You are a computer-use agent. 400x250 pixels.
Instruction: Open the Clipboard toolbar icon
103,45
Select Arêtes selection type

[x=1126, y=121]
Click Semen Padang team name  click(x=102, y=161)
--
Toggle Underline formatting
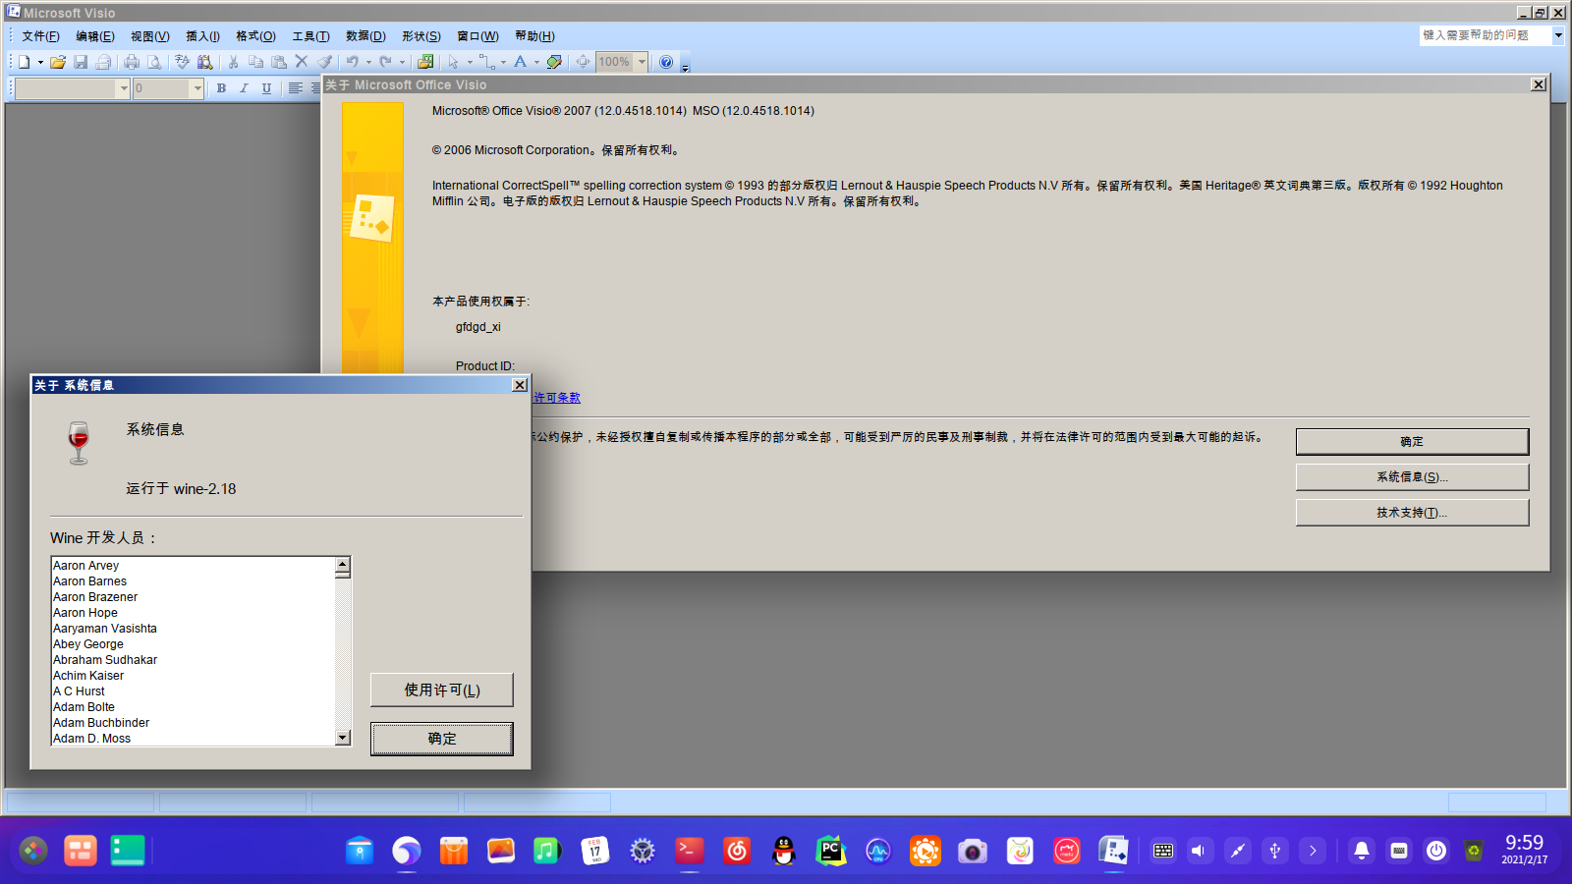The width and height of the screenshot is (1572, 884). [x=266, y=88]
---
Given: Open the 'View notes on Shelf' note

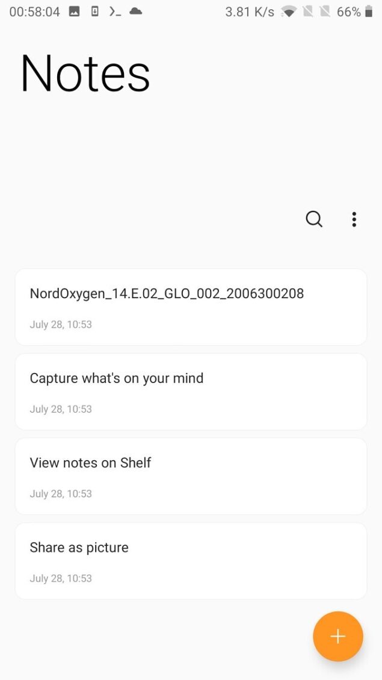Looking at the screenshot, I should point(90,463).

__Aim of the exercise__
Please give again the lines above between the line holding "You are a computer-use agent. 400x250 pixels." and the line holding "Click Semen Padang", inclusive, exactly as they are and with nothing added.

__Task solution__
You are a computer-use agent. 400x250 pixels.
Instruction: Open the Clipboard toolbar icon
103,45
Select Arêtes selection type

[x=1126, y=121]
Click Semen Padang team name  click(x=102, y=161)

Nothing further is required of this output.